Jaką nagrodę przewidziano w konkursie „Interpelacja lepsza niż manifestacja” według tekstu o Hannie Pasterny?

* _Prezentowany tekst_
☆ ☆ ☆ ☆ ☆ ☆ ☆
Z białą laską do parlamentu

Z białą laską do parlamentu – Hanna Pasterny


Hanna Pasterny jest asystentką społeczną szefa Europarlamentu, Jerzego Buzka.
Napisała dwie książki, ale to raczej nie jest jej ostatnie słowo. Pełna pomysłów i energii pokazuje, że warto być w życiu aktywnym. Nawet jeśli się nie widzi.

Prof. Jerzy Buzek bardzo ją chwali. Za wiedzę, solidność, świetne przygotowanie. Od początku 2009 roku Hanna jest jego asystentką społeczną.

Czemu nie spróbować?

Siedem lat temu Hania (już wtedy po studiach romanistycznych) nie miała pracy. Usłyszała o konkursie ogłoszonym przez jedno z biur poselskich: „Interpelacja lepsza niż manifestacja”. Czemu nie spróbować? Wygrała, choć w biurze wszyscy byli zdziwieni, gdy okazało się, że wygrała osoba niewidoma. Nagrodą był staż w biurze poselskim.

Zaczęła pracować w biurze posła Andrzeja Markowiaka. Najpierw jako wolontariuszka, ale już po dwóch miesiącach zaproponowano jej stałą pracę. Świetnie znała francuski i angielski, do tego angażowała się w wiele inicjatyw społecznych, głównie dotyczących niepełnosprawnych. Uczestniczyła w czteromiesięcznym wolontariacie w Belgii.

Na jednym ze spotkań poznała prof. Jerzego Buzka. Potem spotykali się przy okazji różnych konferencji. Na początku ubiegłego roku została jego asystentką społeczną. Doradza głównie w kwestiach osób niepełnosprawnych, a w przyszłym roku, kiedy rozpocznie się prezydencja Polski w UE, będzie pomagać w zorganizowaniu międzynarodowej konferencji poświęconej niepełnosprawnym. Ma doświadczenie, bo podobną konferencję – na temat technologii wspomagających niewidomych, głuchoniewidomych i niesłyszących – pomagała zorganizować rok temu we Wrocławiu.
☆ ☆ ☆ ☆ ☆ ☆ ☆
* _Dostarczony materiał_

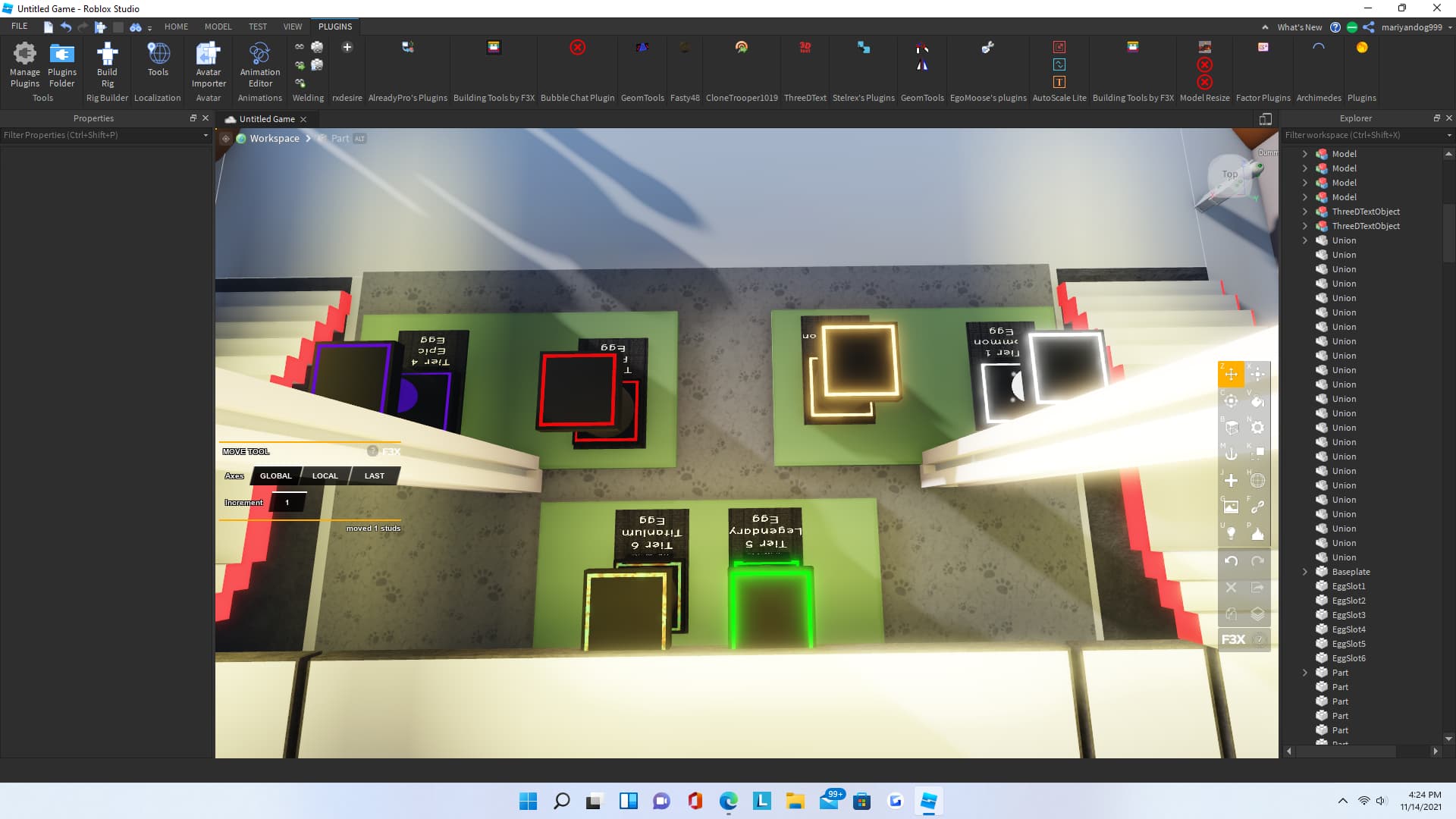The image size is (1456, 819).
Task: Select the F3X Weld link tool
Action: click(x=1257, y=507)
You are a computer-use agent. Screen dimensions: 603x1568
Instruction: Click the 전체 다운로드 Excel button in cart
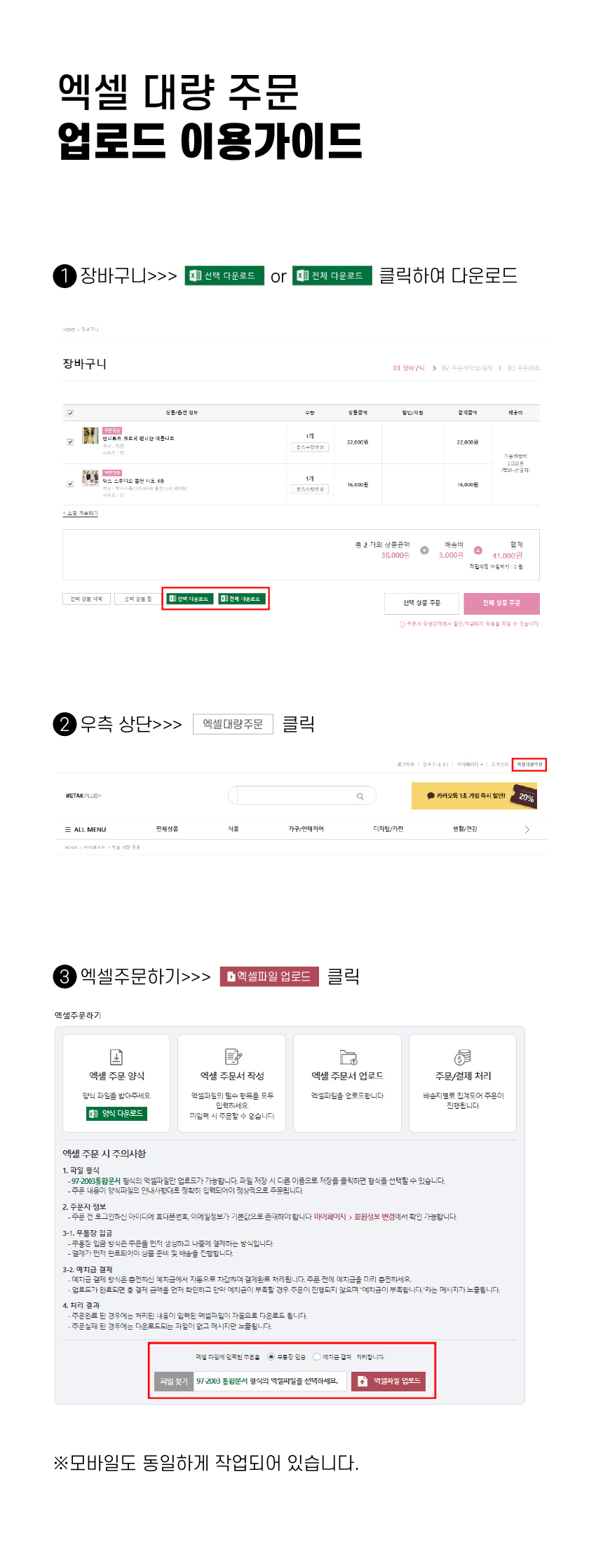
☆ ☆ ☆ ☆ ☆ ☆ ☆
* _Rozwiązanie_
Staż w biurze poselskim.